SUPPLIED PASSAGE section start

Effects of Hemodilution on Clot Waveform Analysis Parameters, Clotting Factors, and Thrombin Generation Assays in a Dilutional Model Based on Analysis of 11 Healthy Male Blood Donors

Background

Dilutional coagulopathy is inevitable after massive hemorrhage and fluid replacement to maintain normovolemia and is related to multifactorial changes in cellular components and coagulation factors that affect thrombin generation, clot firmness, and fibrinolysis [1]. Therefore, accurate assessment of blood coagulation in vitro is essential for optimal hemostatic intervention. Conventional activated partial thromboplastin time (aPTT)-based clotting assays are useful for routine laboratory analysis; however, aPTT terminates with endpoints occurring when less than 5% of thrombosis formation is completed [2] and might not reflect the overall stability of a hemostatic thrombus.

Clot waveform analysis (CWA), a global coagulation test, is based on the continuous observation of change in light transmittance or absorbance due to fibrin formation during the aPTT assay [3.4]. CWA parameters are defined by a slope in the waveform and reflect the speed and extent of fibrin polymerization during the entire process of clot formation and lysis [3–5]. The sigmoidal extinction curve obtained during aPTT assays includes 5 parameters: (1) timing of the point of inflection of the curve (aPTT), (2, 3, 4) the rate/acceleration for changes in transmittance with respect to time (the minimum value of the first derivative [min1], the minimum value of the second derivative (min2), maximum peaks of the second derivative [max2]), and (5) total difference of transmittance (delta) [3].

SUPPLIED PASSAGE section end

* _PROMPT 1_
Reproduce the hemodilution passage word for word from "Clot waveform analysis (CWA), a" to "transmittance (delta) [3].".
* _PROMPT 2_
Condense the paragraph of the hemodilution passage that begins "Dilutional coagulopathy is inevitable" into a short bulleted list that keeps its main facts.
The rows that come next are not needed for any of this work.

SOURCE INFORMATION section start

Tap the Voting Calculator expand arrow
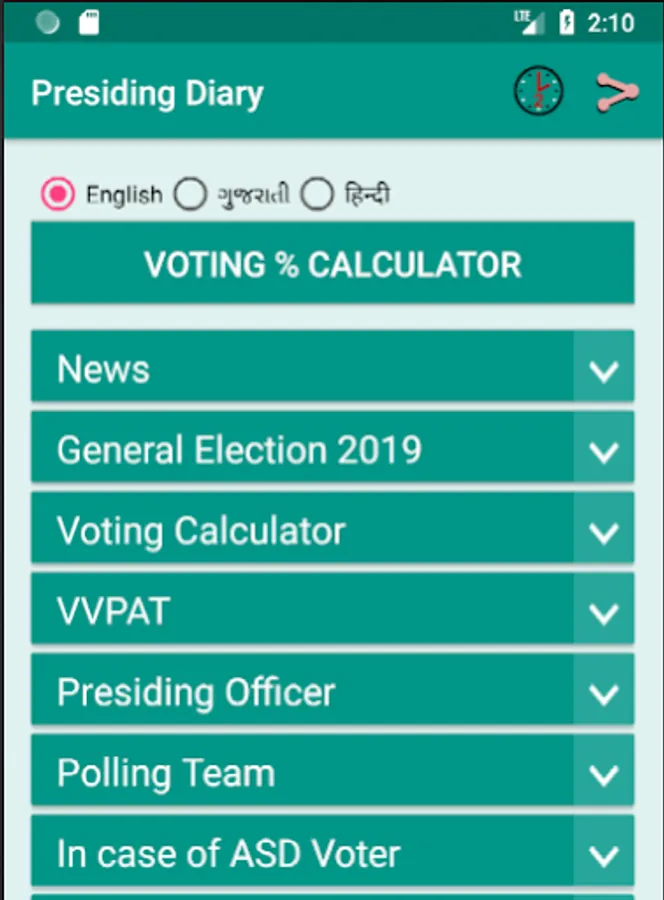The width and height of the screenshot is (664, 900). 605,531
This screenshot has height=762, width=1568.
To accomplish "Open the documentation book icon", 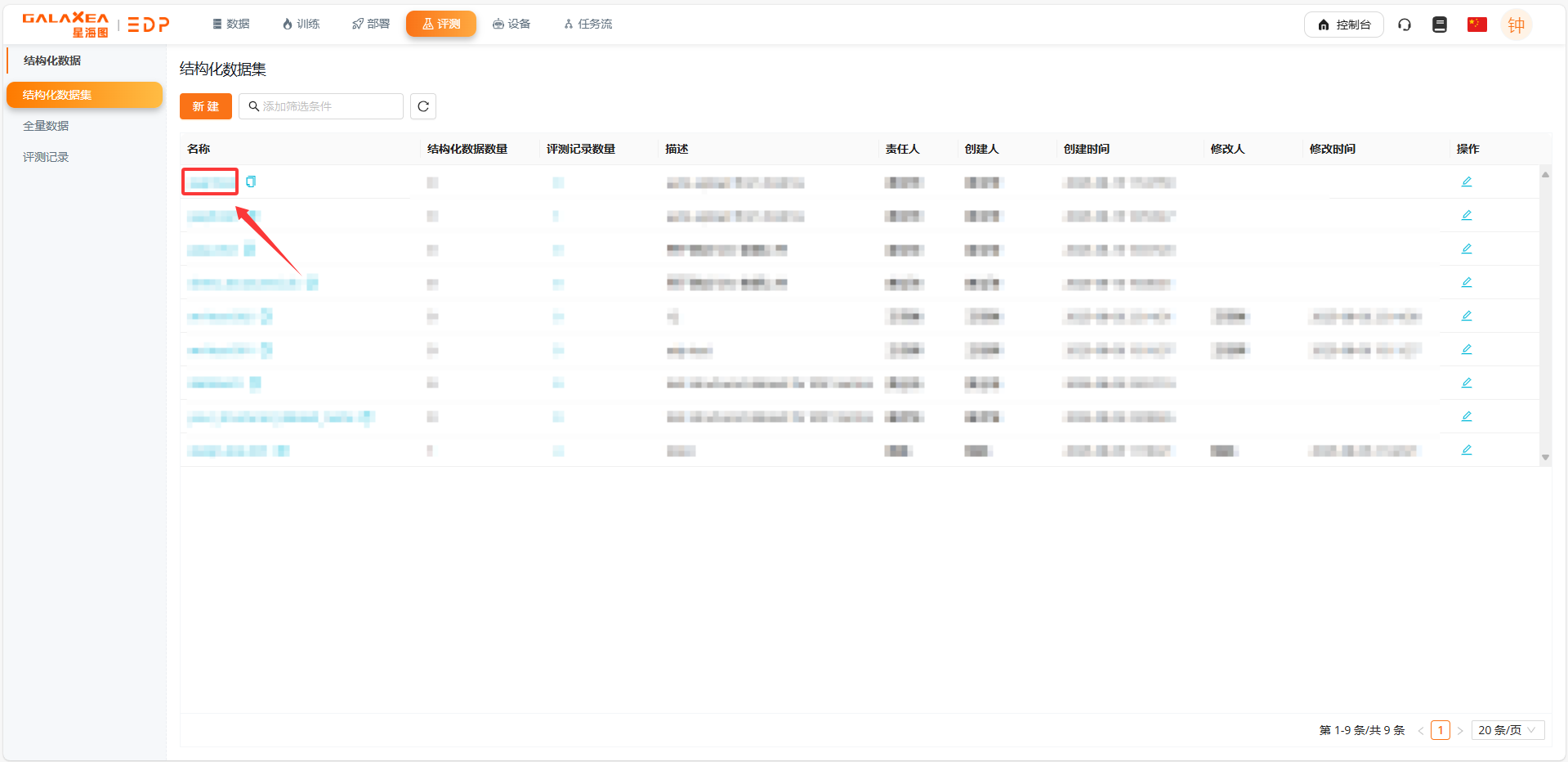I will pos(1439,25).
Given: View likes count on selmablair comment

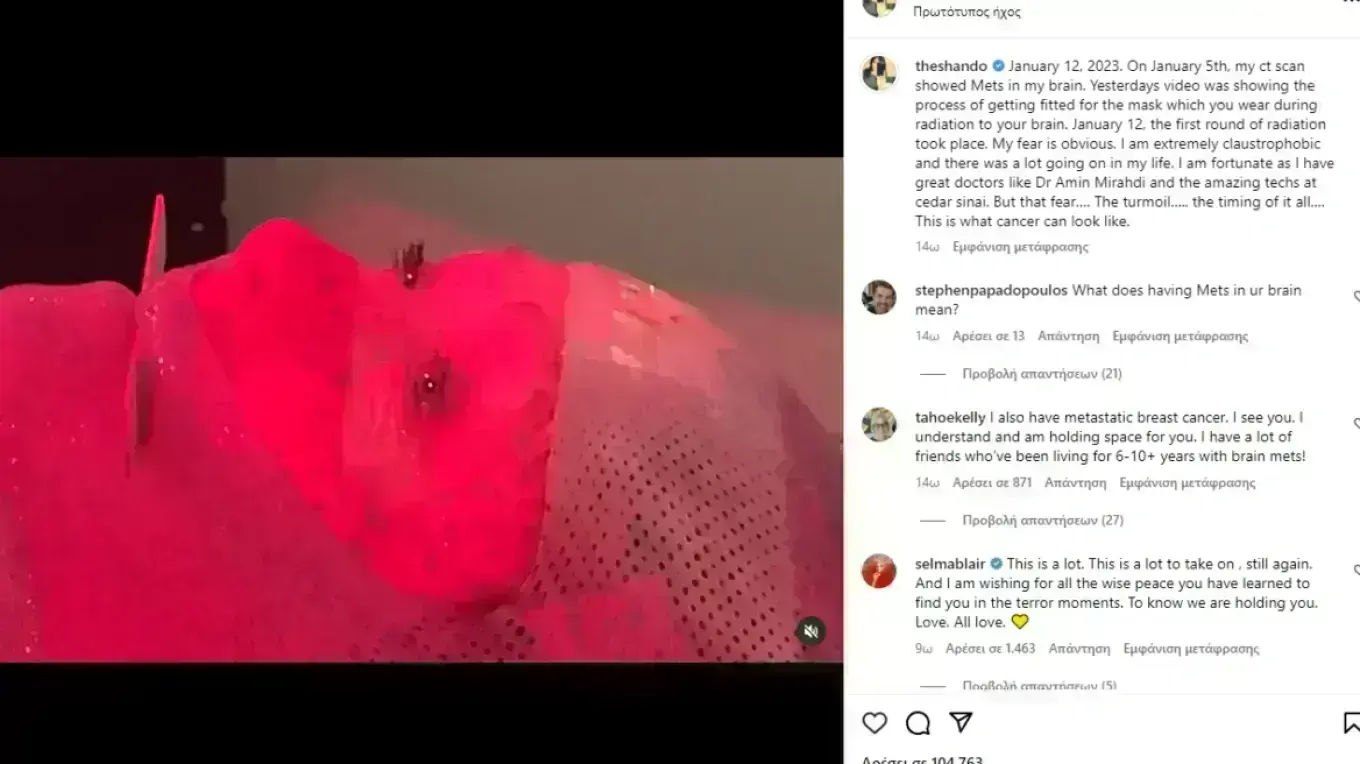Looking at the screenshot, I should pos(990,649).
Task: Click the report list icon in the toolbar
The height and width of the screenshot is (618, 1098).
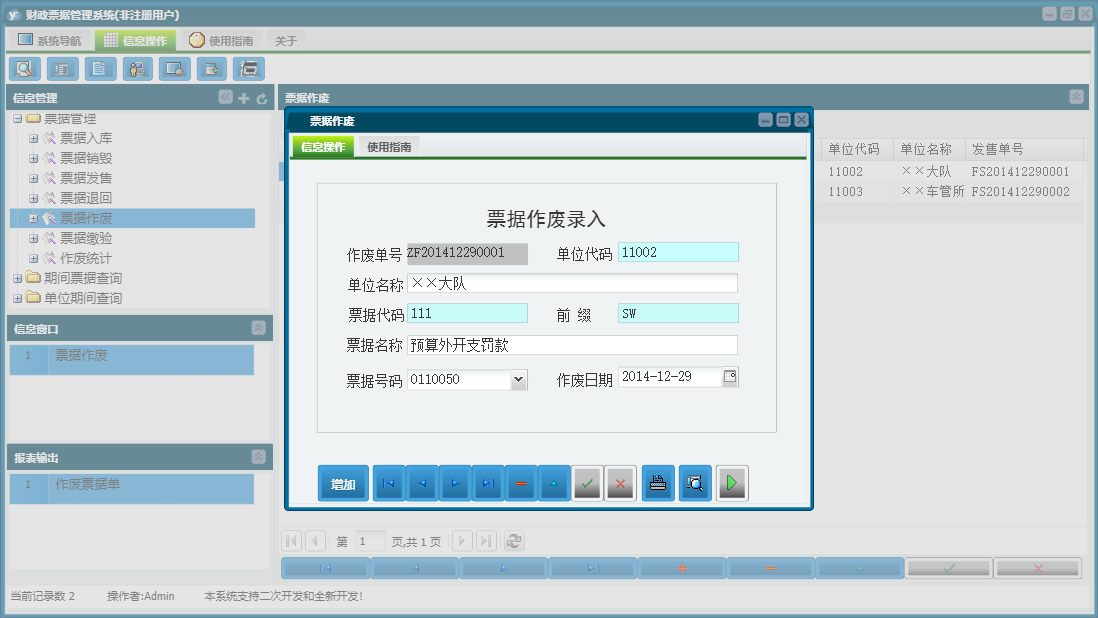Action: click(x=61, y=68)
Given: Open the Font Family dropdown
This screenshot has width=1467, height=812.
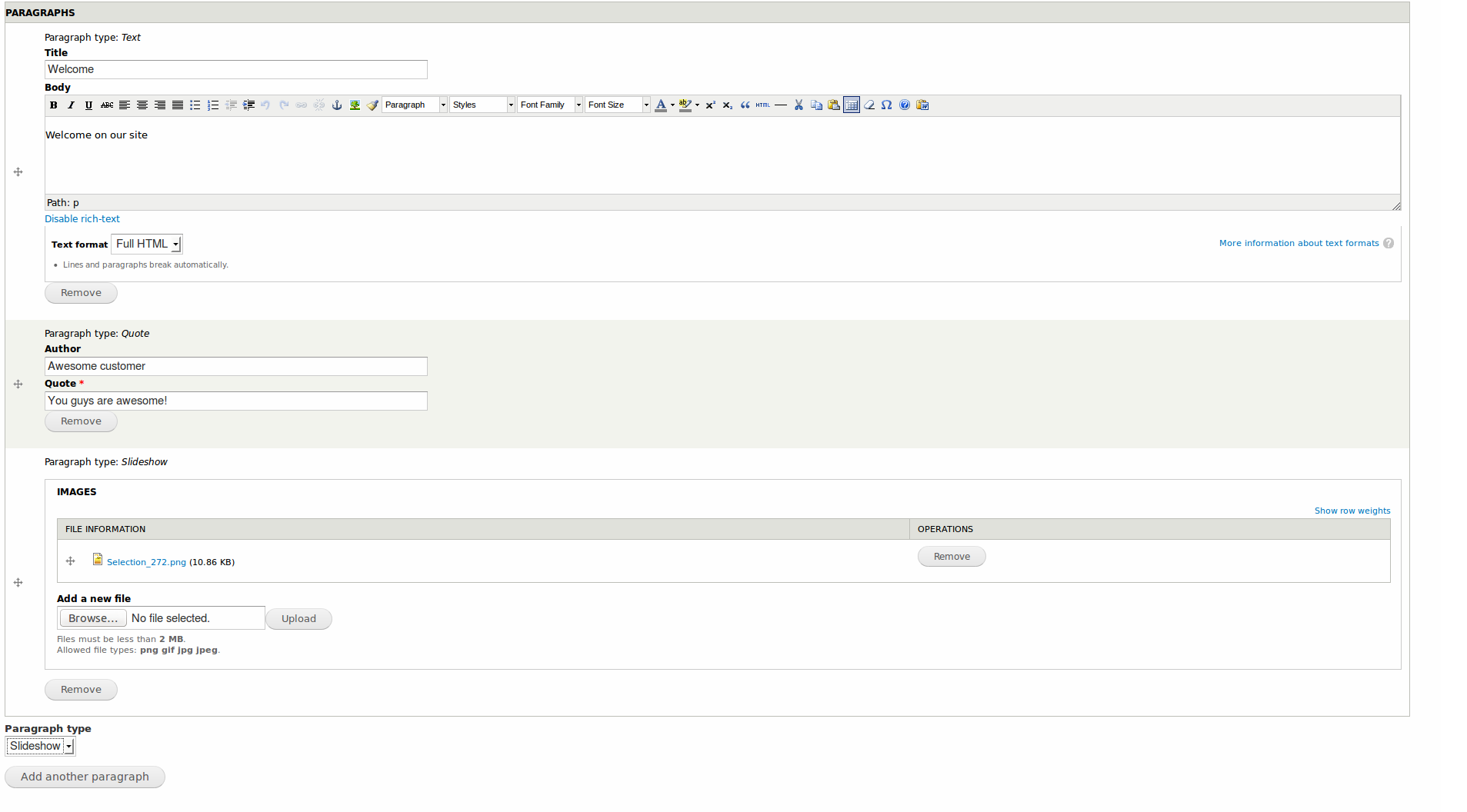Looking at the screenshot, I should click(x=549, y=105).
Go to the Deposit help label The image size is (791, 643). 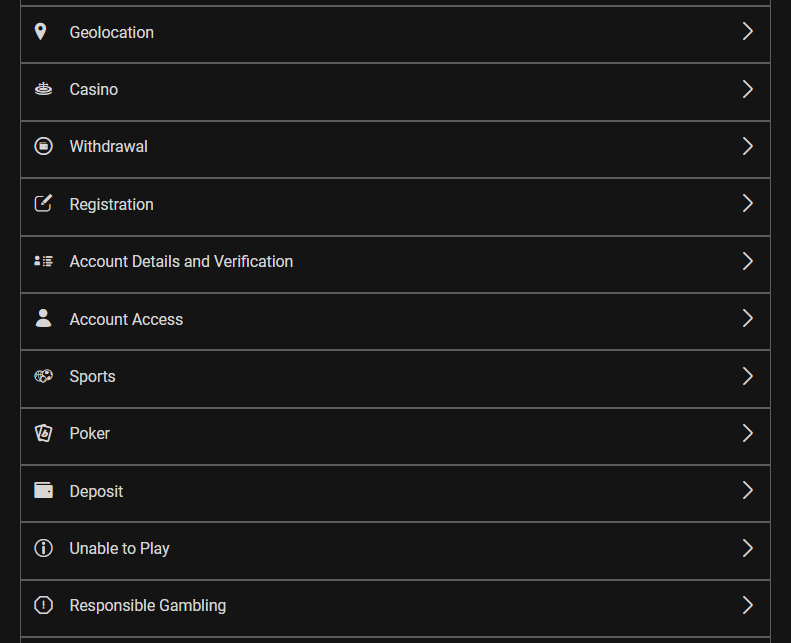pyautogui.click(x=96, y=491)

SOURCE INFORMATION section end

* _ANSWER 1_
Clot waveform analysis (CWA), a global coagulation test, is based on the continuous observation of change in light transmittance or absorbance due to fibrin formation during the aPTT assay [3.4]. CWA parameters are defined by a slope in the waveform and reflect the speed and extent of fibrin polymerization during the entire process of clot formation and lysis [3–5]. The sigmoidal extinction curve obtained during aPTT assays includes 5 parameters: (1) timing of the point of inflection of the curve (aPTT), (2, 3, 4) the rate/acceleration for changes in transmittance with respect to time (the minimum value of the first derivative [min1], the minimum value of the second derivative (min2), maximum peaks of the second derivative [max2]), and (5) total difference of transmittance (delta) [3].

* _ANSWER 2_
- Dilutional coagulopathy is inevitable after massive hemorrhage and fluid replacement to maintain normovolemia.
- It involves multifactorial changes in cellular components and coagulation factors that affect thrombin generation, clot firmness, and fibrinolysis.
- Accurate in vitro assessment of blood coagulation is therefore essential for optimal hemostatic intervention.
- Conventional aPTT-based clotting assays are useful for routine laboratory analysis.
- However, aPTT endpoints occur when less than 5% of thrombosis formation is completed, so aPTT might not reflect the overall stability of a hemostatic thrombus.